Cation–anion interactions involving hydrogen bonds. Syntheses, Structures and spectroscopic studies of [H2dam][BiIIIPh(O2CCF3)4], [Hpy]2[BiIIIPh(O2CCF3)4] and [H2dam][BiIII(O2CCF3)5](dam = diamine, py = pyridine)

Abstract

New anionic bismuth(III) complexes [H₂dam][BiPh(O₂CCF₃)₄]1, [HPy]₂[BiPh(O₂CCF₃)₄]1g and [H₂dam][Bi(O₂CCF₃)₅]2(dam = diamine, py = pyridine) have been synthesised by the reaction of BiPh₃with trifluoroacetic acid and diamines or pyridine.
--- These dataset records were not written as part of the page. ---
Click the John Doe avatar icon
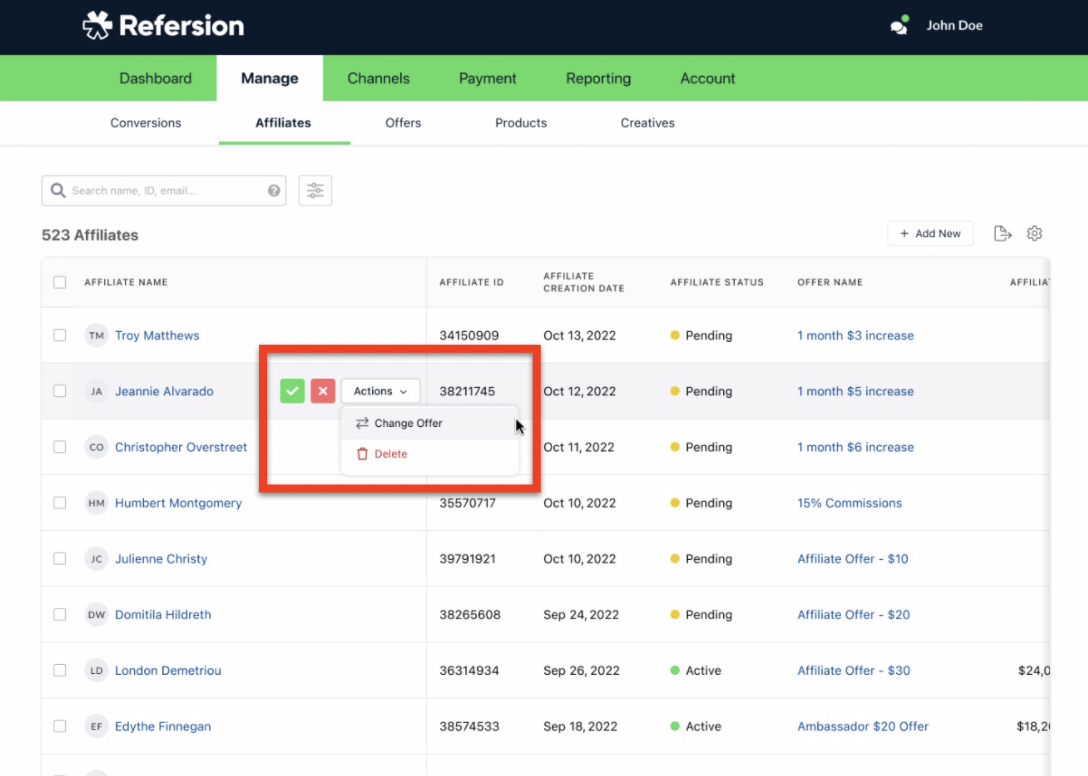This screenshot has height=776, width=1088. 897,25
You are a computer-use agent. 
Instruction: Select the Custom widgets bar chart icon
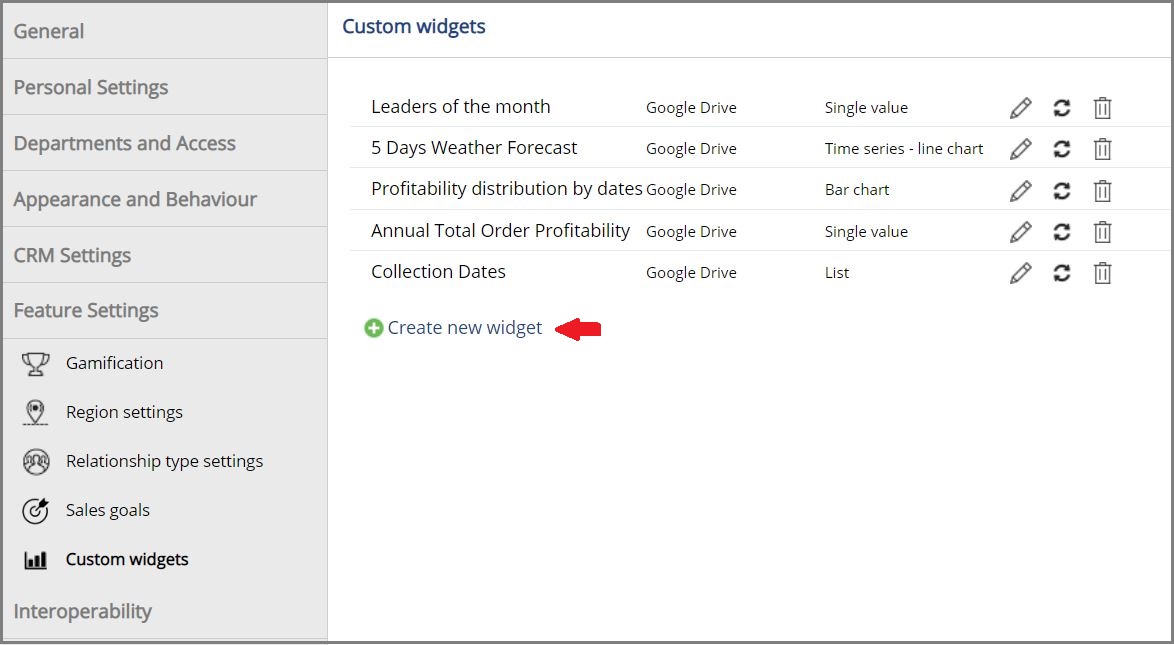click(x=35, y=560)
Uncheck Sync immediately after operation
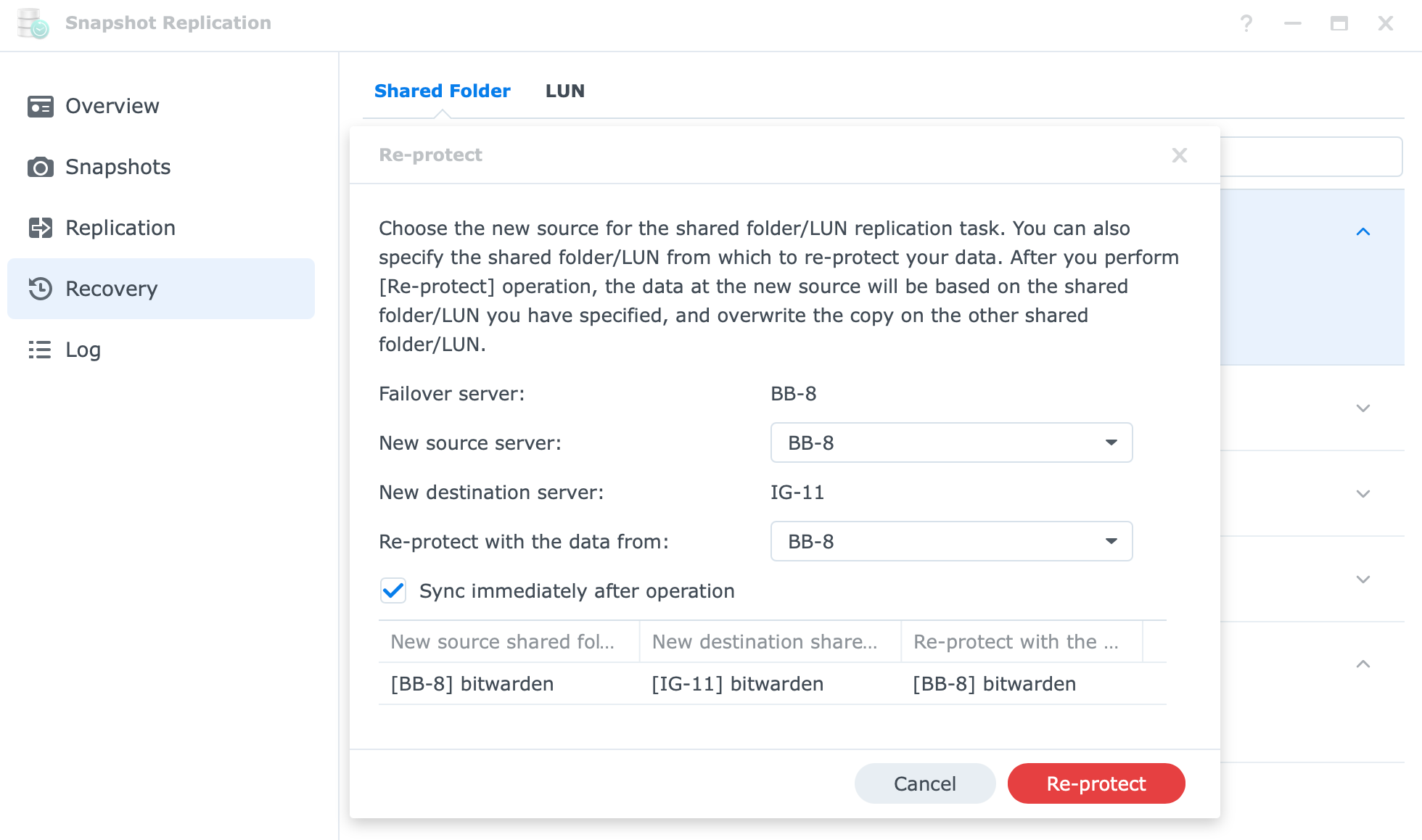Screen dimensions: 1422x840 coord(393,591)
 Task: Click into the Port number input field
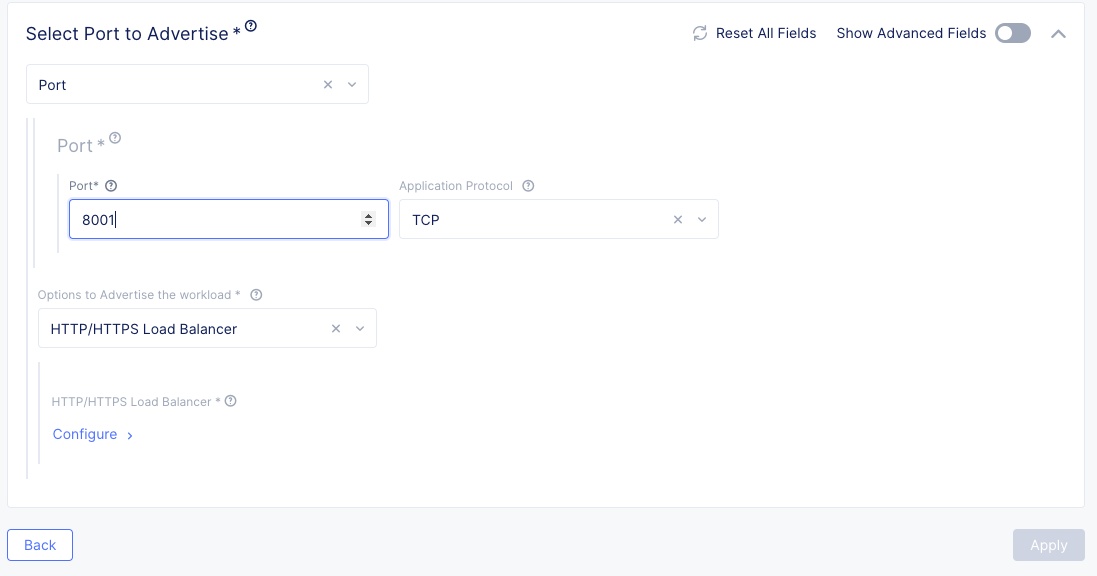[x=210, y=220]
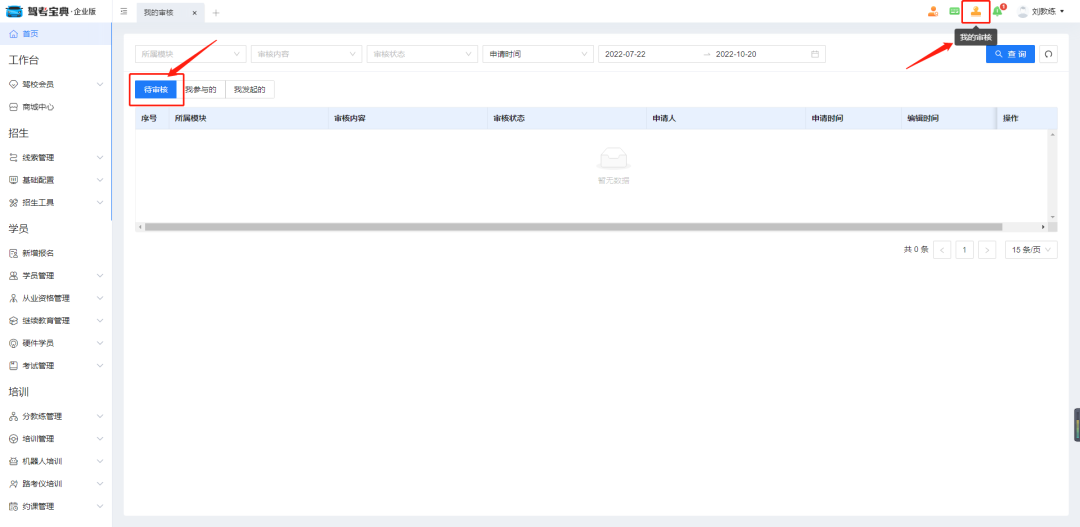The image size is (1080, 527).
Task: Open 我的审核 stamp icon in header
Action: point(976,12)
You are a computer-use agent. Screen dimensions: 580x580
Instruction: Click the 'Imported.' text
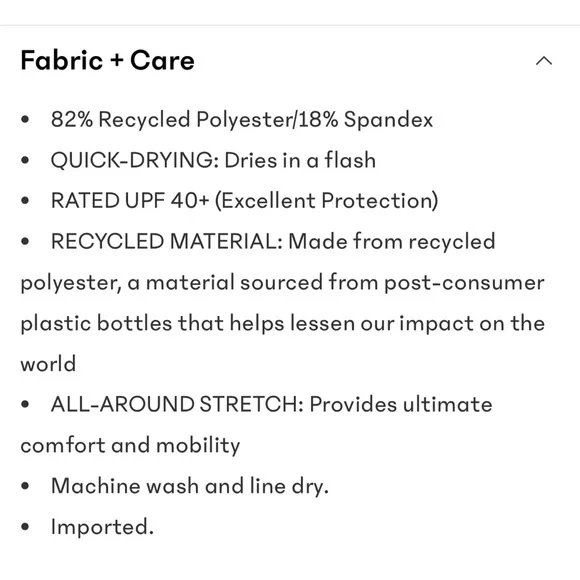(102, 526)
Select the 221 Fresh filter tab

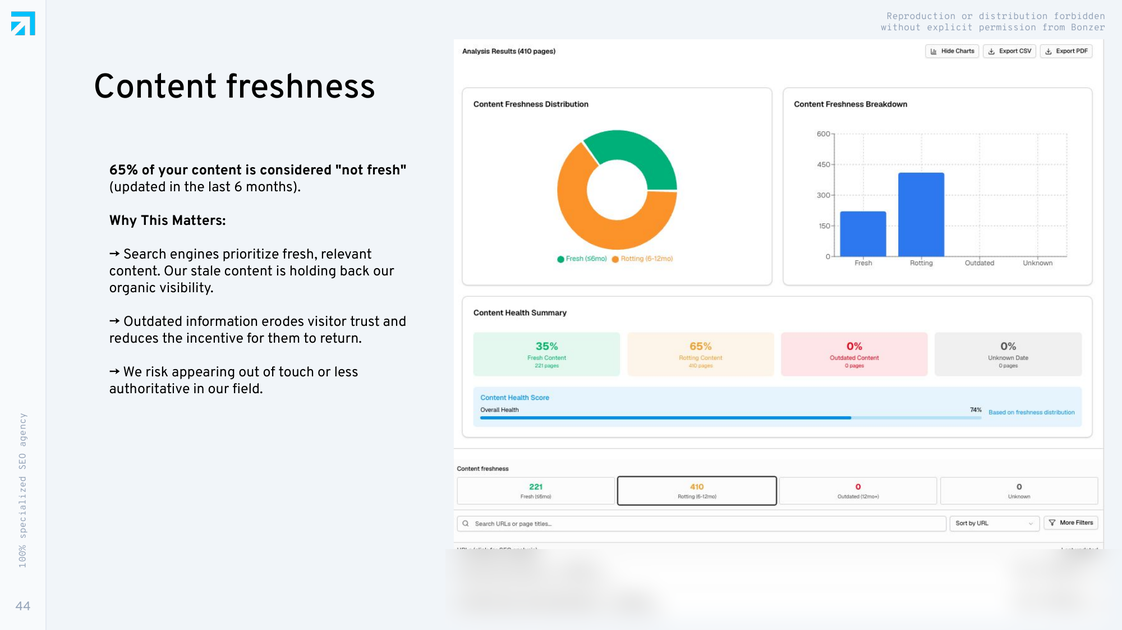(x=535, y=491)
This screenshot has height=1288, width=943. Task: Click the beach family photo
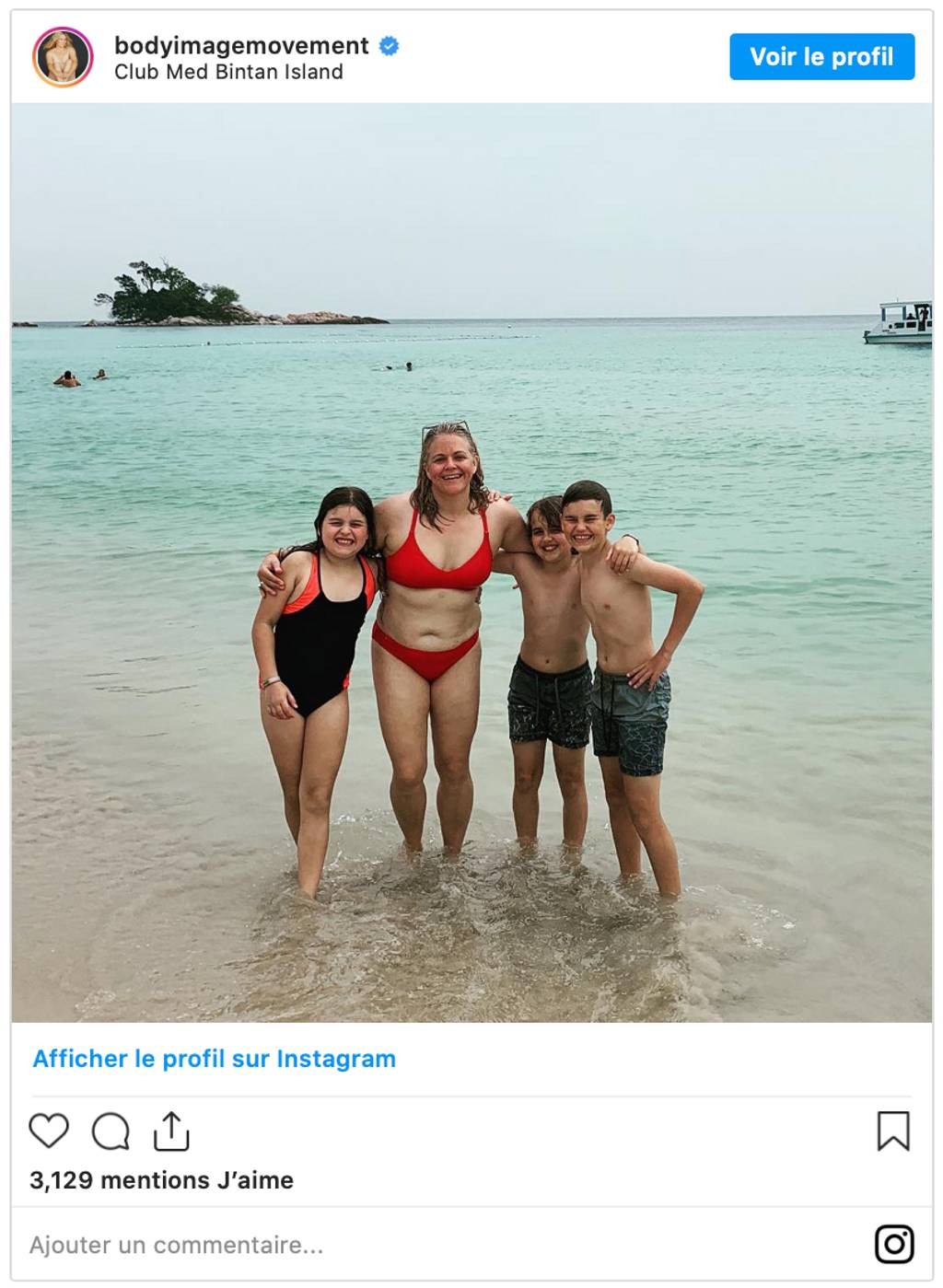pyautogui.click(x=472, y=563)
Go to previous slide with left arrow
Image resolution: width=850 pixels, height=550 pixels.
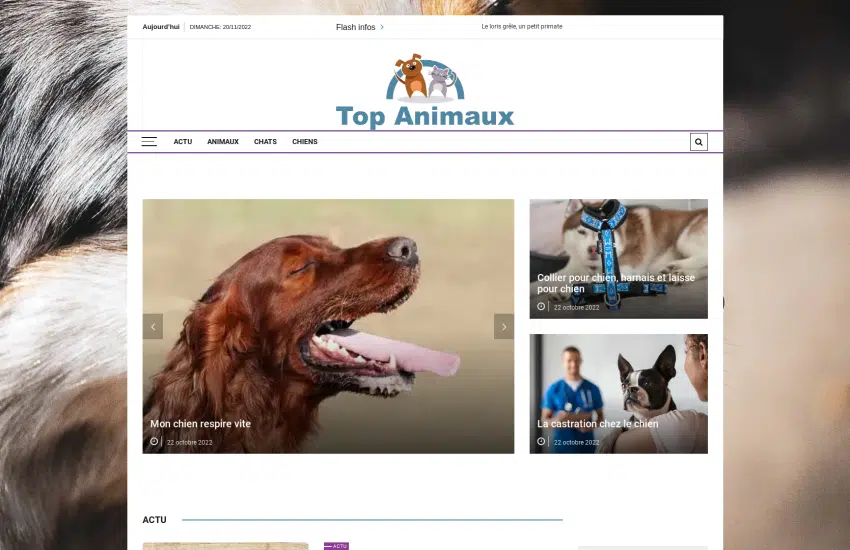(x=153, y=327)
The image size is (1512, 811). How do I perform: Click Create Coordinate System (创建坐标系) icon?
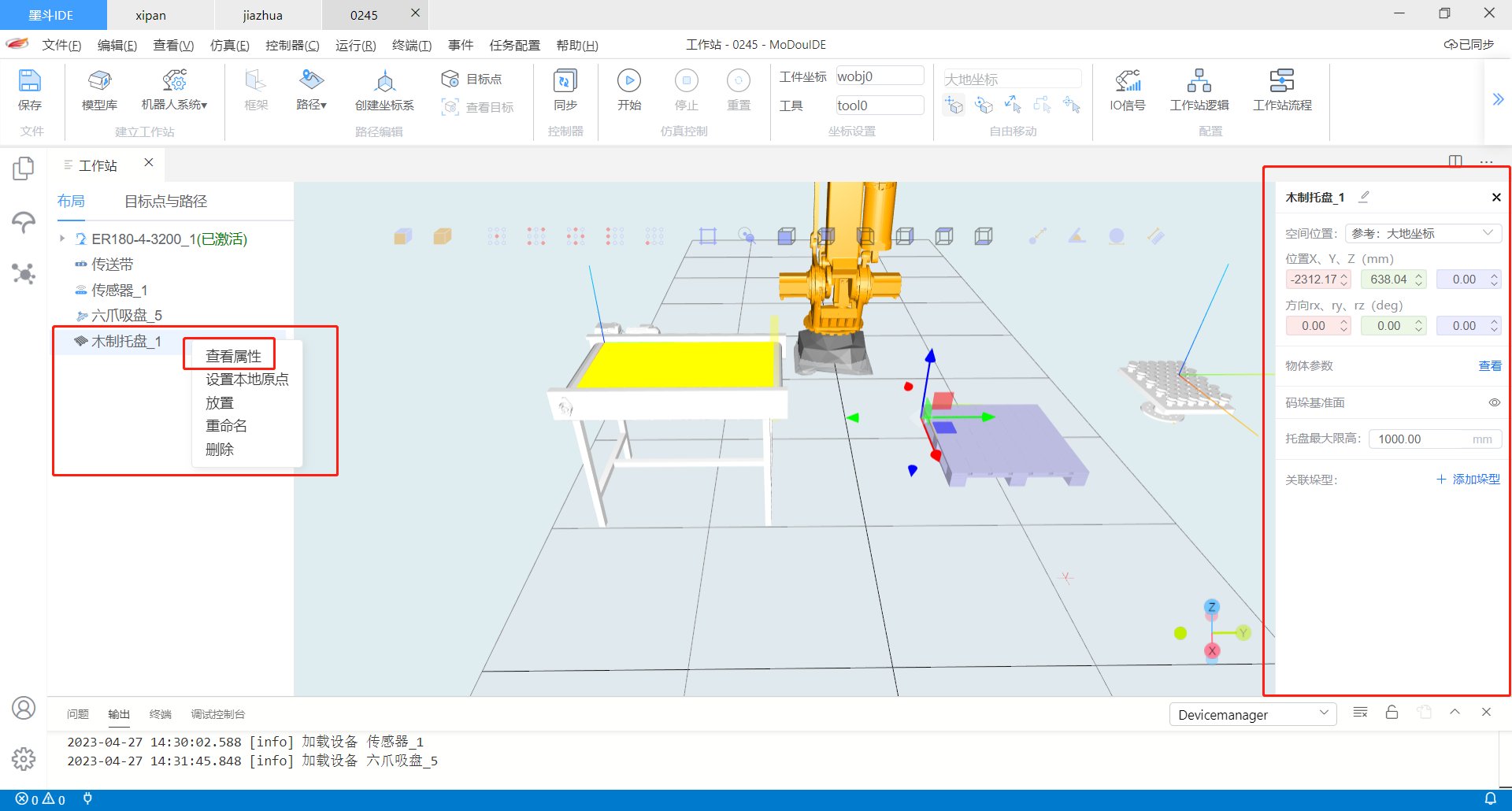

The crystal structures of [H₂dam][BiPh(O₂CCF₃)₄][dam = Me₂N(CH₂)₃NMe₂1a, Me₂NCH₂CH(OH)CH₂NMe₂1b, Me₂N(CH₂)₄NMe₂1c, Me₂N(CH₂)₂NMe₂1d or N,N,N′,N′-tetramethyl-1,4-phenylenediamine 1f], 1g, and [H₂teed][Bi(O₂CCF₃)₅]2e[teed = Et₂N(CH₂)₂NEt₂] have been determined by single-crystal X-ray diffraction analyses. The structure of the [BiPh(O₂CCF₃)₄]^2– anion in the solid state has been found to be dependent on the structure of the protonated diamine or pyridine. In 1a–1c it has a cup-like structure with the Bi^III adopting a square-pyramidal geometry, while in 1d it has an irregular shape with the Bi^III of approximate pentagonal-pyramidal geometry The [BiPh(O₂CCF₃)₄]^2– anion in 1f and 1g has intermediate structure between the ‘cup’ and the pentagonal pyramid. Compound 2e has an irregular polyhedral geometry and the bismuth is surrounded by ten oxygen atoms. The structural variations observed in these compounds are attributed to hydrogen-bonding interactions between the anion and the cation, and the stacking of aromatic rings in the crystal lattice. The solution behaviour of [BiPh(O₂CCF₃)₄]^2– has been examined by ¹H NMR spectroscopic analysis. In cases where the dam is an aliphatic diamine, compound 1 is in equilibrium with [H₂dam][Bi(O₂CCF₃)₄]₅]2 and [Hdam][BiPh₂(O₂CCF₃)₂]3, except for 1b which undergoes irreversible decomposition in solution. When dam is an aromatic diamine or pyridine the [BiPh(O₂CCF₃)₄]^2–anion is stable in solution. Solvent molecules such as tetrahydrofuran or acetone have been found to affect the equilibrium between compounds 1 and 2 and 3.